The Johnsons argued that they had "brought" the civil action in August 2002 when they filed the original complaint against Smith.

"When an action has been voluntarily dismissed, Ohio law treats the previously filed action as if it had never been commenced. The action filed by the Johnsons in 2002 must be treated as if it never existed," the opinion says.

'The Johnsons 'brought' or commenced this civil action upon the filing of their complaint on July 26, 2007. When this action was brought by the Johnsons, R.C. 2317.43 had been in effect for almost three years."

Having determined that the statute applied to the statement, the court then looked at whether Smith's statement was properly excluded.

"In this case, the trial court heard testimony from witnesses before ruling on the motion in limine.

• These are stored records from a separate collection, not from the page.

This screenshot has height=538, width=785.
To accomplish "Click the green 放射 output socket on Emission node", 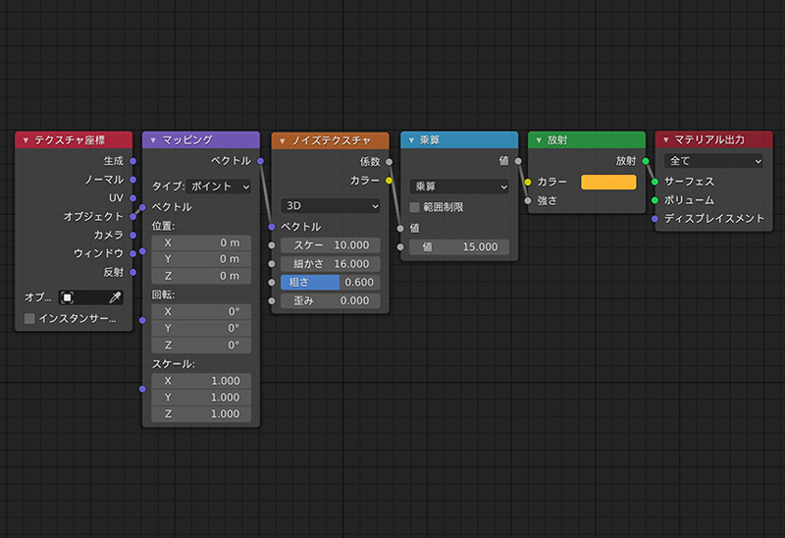I will pyautogui.click(x=646, y=161).
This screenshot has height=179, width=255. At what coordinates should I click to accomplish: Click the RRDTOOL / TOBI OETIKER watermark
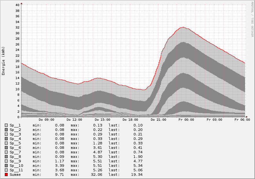click(x=252, y=19)
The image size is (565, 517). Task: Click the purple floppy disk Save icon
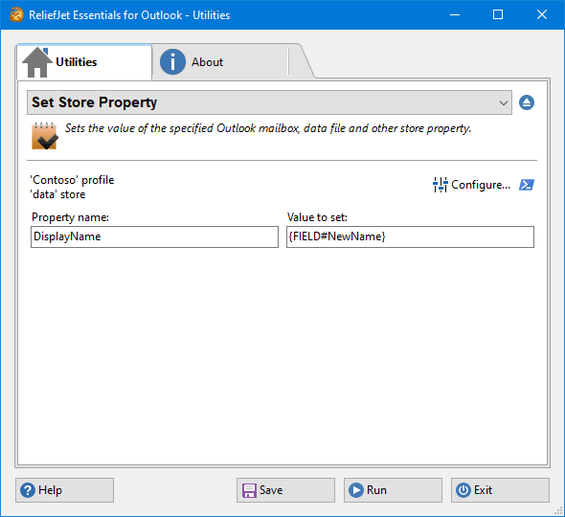click(249, 490)
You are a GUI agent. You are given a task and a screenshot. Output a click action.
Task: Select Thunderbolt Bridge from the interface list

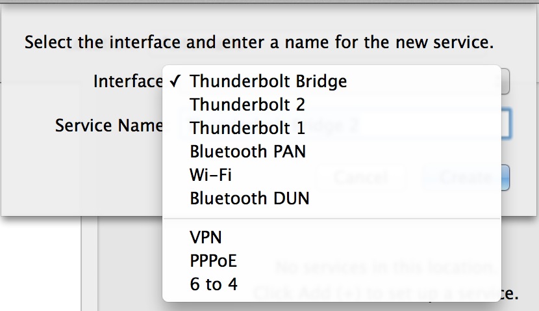click(268, 81)
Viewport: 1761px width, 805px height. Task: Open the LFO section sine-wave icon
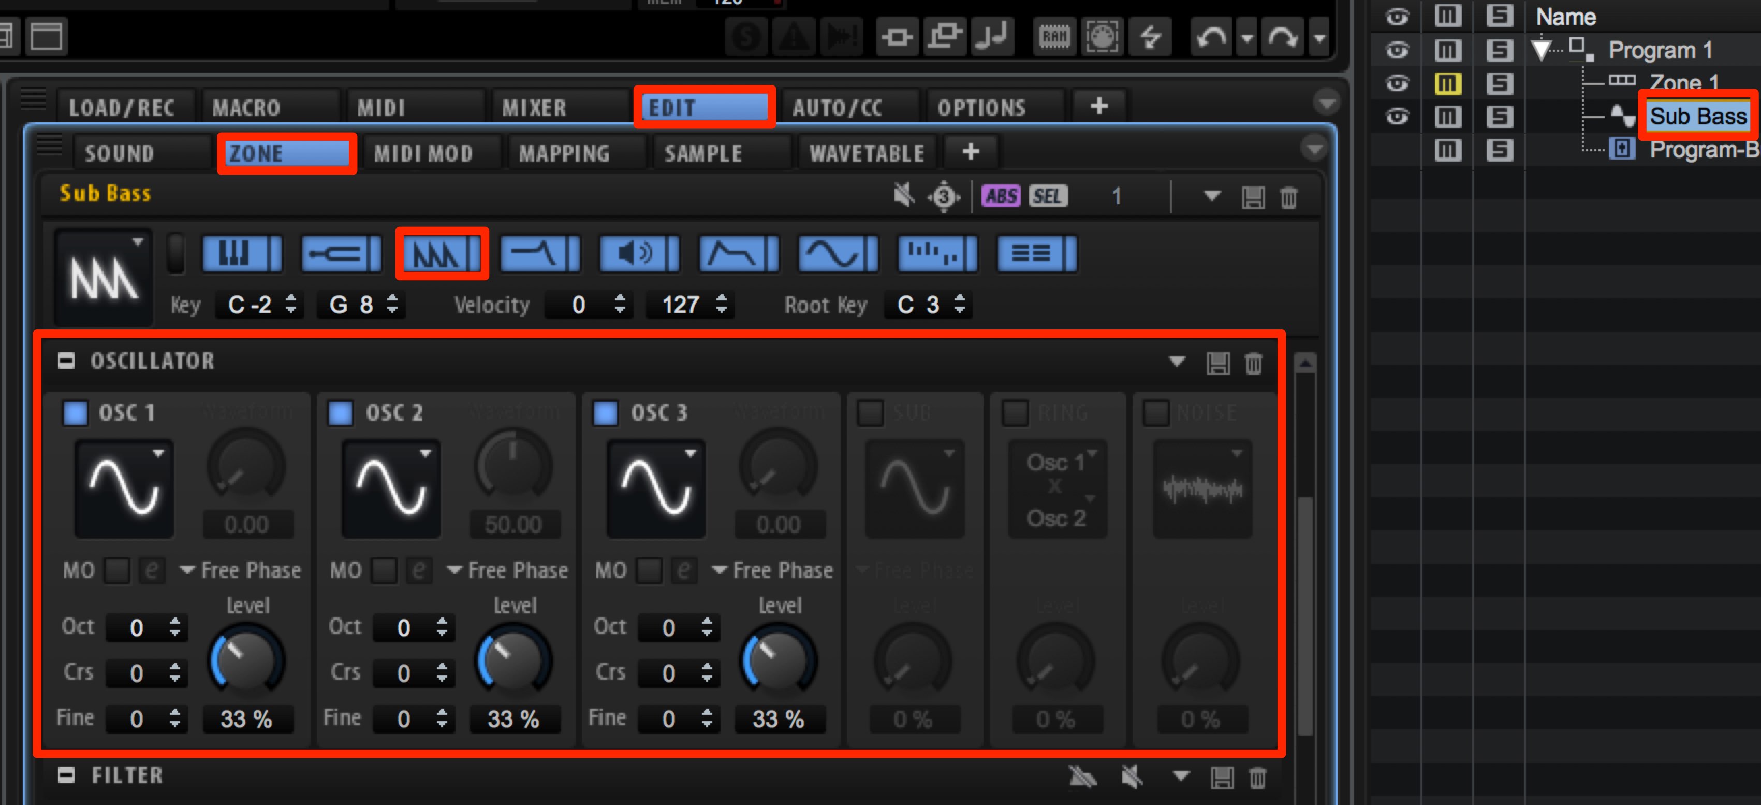pyautogui.click(x=837, y=254)
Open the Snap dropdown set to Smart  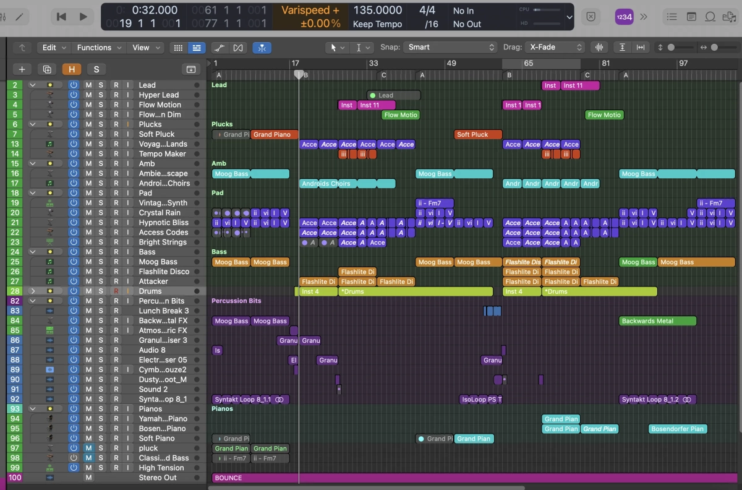tap(450, 48)
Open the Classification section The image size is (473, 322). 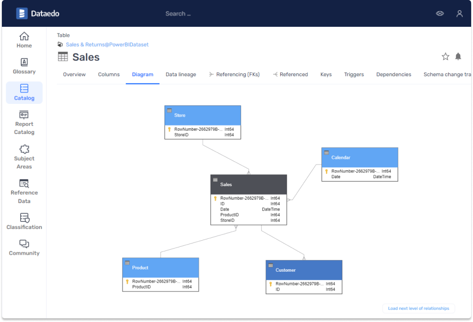pos(24,218)
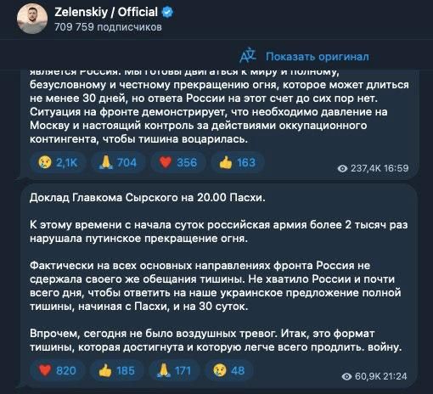The height and width of the screenshot is (394, 433).
Task: Open the Zelenskiy / Official channel title
Action: 106,12
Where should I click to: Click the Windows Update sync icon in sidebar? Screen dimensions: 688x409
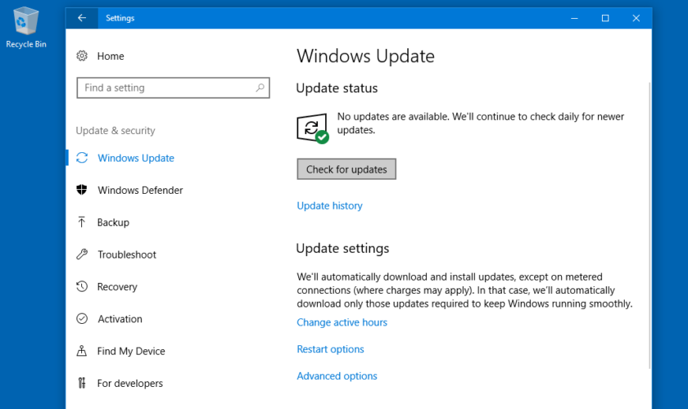point(82,158)
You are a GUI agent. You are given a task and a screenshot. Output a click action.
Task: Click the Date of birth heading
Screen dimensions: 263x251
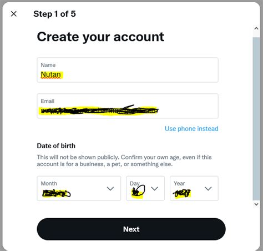(56, 146)
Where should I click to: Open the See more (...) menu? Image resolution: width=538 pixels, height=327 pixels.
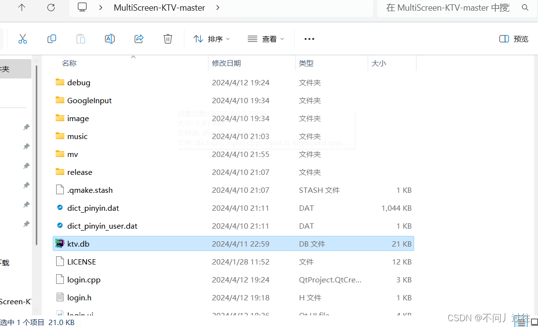pyautogui.click(x=309, y=39)
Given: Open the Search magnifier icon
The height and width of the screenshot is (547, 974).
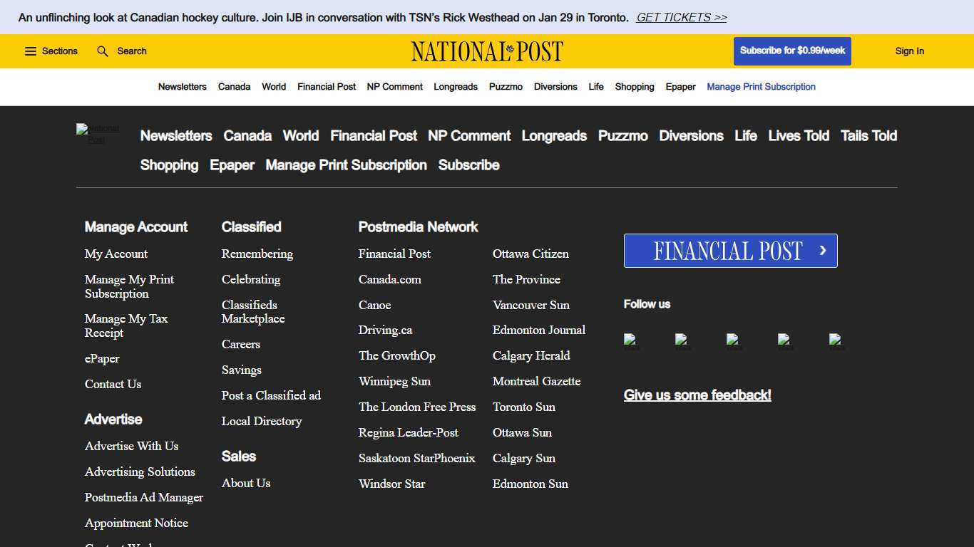Looking at the screenshot, I should (x=103, y=51).
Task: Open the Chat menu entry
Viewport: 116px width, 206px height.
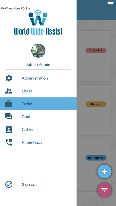Action: (x=38, y=117)
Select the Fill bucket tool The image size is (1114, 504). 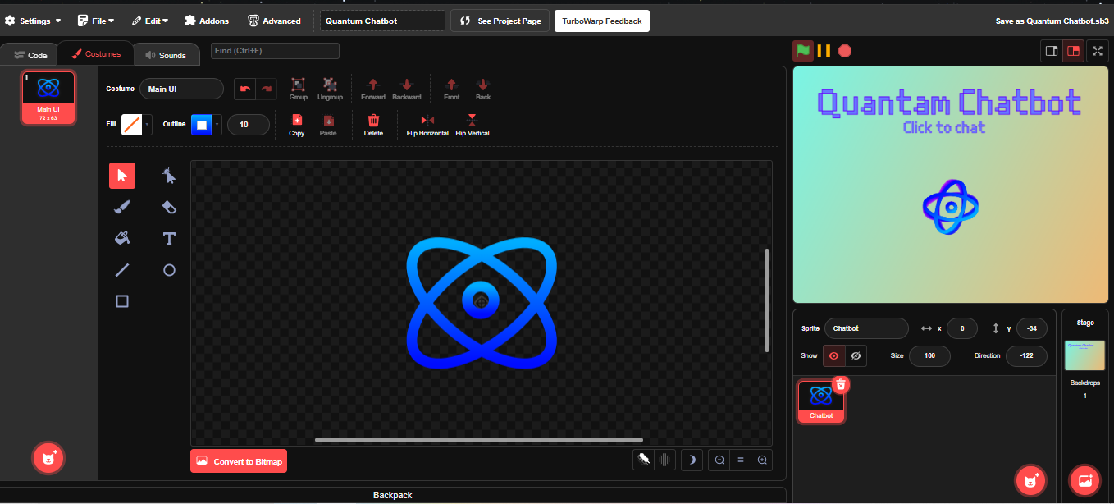point(122,238)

Based upon its observation, the court concluded that 'the statements and gestures and actions are covered under 2317.43," the opinion says.

"The court of appeals, in reviewing the decision, did not analyze under an abuse-of discretion standard whether the trial court had acted unreasonably, arbitrarily, or unconscionably in reaching its conclusion. Thus, it was improper to reverse the trial court's decision to exclude Dr. Smith's statement.

"The trial court had determined that Dr. Smith was faced with a distressed patient who was upset and made a statement that was designed to comfort his patient. This is precisely the type of evidence that R.C. 2317.43 was designed to exclude as evidence of liability in a medical-malpractice case.

"Dr. Smith's statement was properly excluded pursuant to R.C. 2317.43. We therefore reverse the judgment of the Eleventh District Court of Appeals and remand the case to the trial court to reinstate the jury's verdict and the trial court's judgment."